It’s been weeks since JWST started traveling into the past by taking photos of galaxies 13 billion years old or more. The telescope (JWST) has broken the record for discovering the oldest galaxy so far about almost 100 million years after the big bang.
GN-z11, the previous candidate for the most
distant galaxy discovered, appears as the red object in the center of the
zoom-in image. Harikane et al. One of the key goals of JWST is to see the very
first galaxies formed just after the big bang 13.8 billion years ago. The
current oldest galaxy - called GN-z11 found by the Hubble ST formed
about 400 million years after the birth of the universe.
Astrophysicist Rohan Naidu from Harvard and his
team of workers from the Smithsonian Centre of Astrophysics in Massachusetts believe
they've found the oldest galaxy in a dataset of JWST which was publicly
released a few weeks back - called GLASS. The Galaxy's name is GLASS-z13, this
galaxy formed about 300 million years after the big bang. Rohan's team also found
a second galaxy, at the same age as GN-z11.
“We found two very compelling candidates for extremely distant galaxies,” says Naidu. “If these galaxies are at the distance we think they are, the universe is only a few hundred million years old at that point.”
These two galaxies have an equivalent mass of
about a billion suns at this time. That is a very unique feature only thought to
have in galaxies up to 500 million years old, concludes the team, this might be
a hint that the stars usually formed more rapidly than we believed in the early
universe. The galaxy which is close to the big bang, Glass-z11, also started to
develop a disc-like structure due to its rotation.
These new two galaxies are very small as
compared to our Milky Way galaxy. (GLASS z-13 is only 1600 light-years across
and z-11 is 2300 light years in comparison to Milky Way, Milky Way is some
100,000 light-years across.) Astrophysicists from Niehls Bohr Institute in
Denmark, Gabriel Brammer, was also part of the GLASS team
and helped his team in discovering GN-z11, explained that further study and
analysis are needed to get to exact the distance between these two
galaxies.
Only James Webb ST can achieve that.
“They’re very convincing candidates,” he says. “We were pretty confident that JWST would see distant galaxies. But we’re a little bit surprised how easy it is to detect them.”

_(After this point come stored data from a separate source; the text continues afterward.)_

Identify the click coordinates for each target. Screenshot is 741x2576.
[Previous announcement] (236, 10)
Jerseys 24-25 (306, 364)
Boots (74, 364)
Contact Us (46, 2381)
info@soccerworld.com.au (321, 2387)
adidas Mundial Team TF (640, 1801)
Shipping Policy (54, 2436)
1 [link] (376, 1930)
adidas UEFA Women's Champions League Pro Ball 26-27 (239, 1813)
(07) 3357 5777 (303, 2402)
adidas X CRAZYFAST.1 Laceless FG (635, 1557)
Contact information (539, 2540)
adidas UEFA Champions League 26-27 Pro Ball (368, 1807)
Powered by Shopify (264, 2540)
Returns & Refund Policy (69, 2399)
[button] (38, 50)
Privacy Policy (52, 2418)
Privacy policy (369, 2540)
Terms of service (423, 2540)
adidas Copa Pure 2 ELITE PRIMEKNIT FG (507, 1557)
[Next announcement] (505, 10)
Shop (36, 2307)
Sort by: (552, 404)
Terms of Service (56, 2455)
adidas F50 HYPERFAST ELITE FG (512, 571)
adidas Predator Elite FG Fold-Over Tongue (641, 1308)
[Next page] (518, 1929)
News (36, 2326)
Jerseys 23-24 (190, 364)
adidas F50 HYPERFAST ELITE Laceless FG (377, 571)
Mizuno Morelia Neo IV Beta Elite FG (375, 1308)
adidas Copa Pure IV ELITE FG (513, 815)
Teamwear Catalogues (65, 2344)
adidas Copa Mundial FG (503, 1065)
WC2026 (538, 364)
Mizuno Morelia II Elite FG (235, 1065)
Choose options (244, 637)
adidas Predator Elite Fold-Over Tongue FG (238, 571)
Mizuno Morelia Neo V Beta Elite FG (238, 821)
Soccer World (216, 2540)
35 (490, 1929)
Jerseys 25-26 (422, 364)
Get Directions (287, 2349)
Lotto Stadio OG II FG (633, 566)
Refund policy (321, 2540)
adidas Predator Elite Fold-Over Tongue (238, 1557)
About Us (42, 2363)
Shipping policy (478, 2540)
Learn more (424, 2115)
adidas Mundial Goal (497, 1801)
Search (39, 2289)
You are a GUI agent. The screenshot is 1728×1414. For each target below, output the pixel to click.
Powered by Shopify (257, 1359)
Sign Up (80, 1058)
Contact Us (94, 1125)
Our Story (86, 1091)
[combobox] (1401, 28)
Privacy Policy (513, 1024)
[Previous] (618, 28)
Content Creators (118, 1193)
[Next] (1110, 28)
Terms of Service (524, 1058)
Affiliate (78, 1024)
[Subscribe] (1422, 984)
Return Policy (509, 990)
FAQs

JWST is very very strong and it should
easily make discoveries like this on regular basis. It will find galaxies a lot closer to the Big bang than these two galaxies, maybe 200 million years
after the big bang when the very first galaxies and stars have believed to
form.
“How early does star formation start in the universe?” says Naidu. “It’s one of the last major unknowns in our broad timeline of the universe.”